Didit menjelaskan bahwa keterlibatan aparat penegak hukum (APH) seperti Kejati dan Polda sangat dibutuhkan untuk menjaga stabilitas harga.
Ia mengkhawatirkan, jika harga di tingkat petani dimainkan oleh oknum tertentu, maka daya beli masyarakat akan merosot mengingat sektor pertanian menyumbang hampir 48 persen PDRB Babel, melampaui sektor pertambangan.
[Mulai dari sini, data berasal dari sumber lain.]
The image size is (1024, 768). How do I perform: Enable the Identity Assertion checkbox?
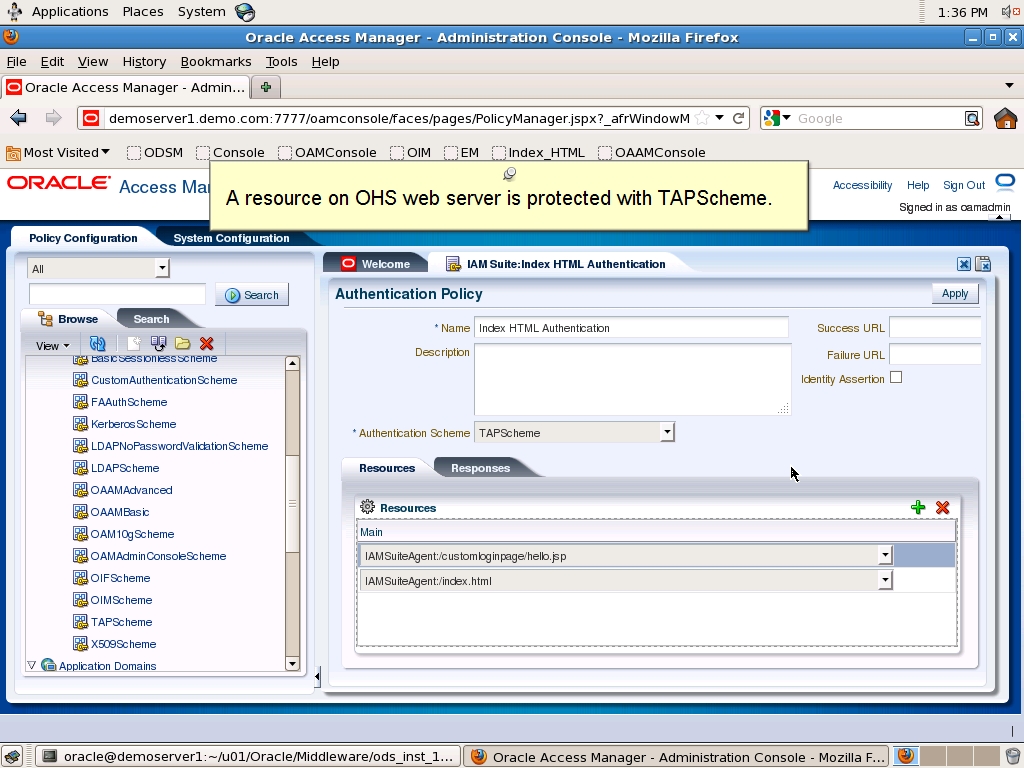pyautogui.click(x=895, y=376)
Politisi PDI Perjuangan itu juga menegaskan bahwa posisi pemerintah harus berdiri di tengah secara objektif. Ia menyatakan bahwa perusahaan tidak boleh dirugikan, namun di sisi lain, petani juga tidak boleh menjadi korban atau “dizalimi” oleh sistem yang tidak transparan.
Menanggapi desakan legislatif, Pemerintah Provinsi melalui DPKP Babel menyatakan tengah menyusun formulasi pengawasan yang lebih ketat.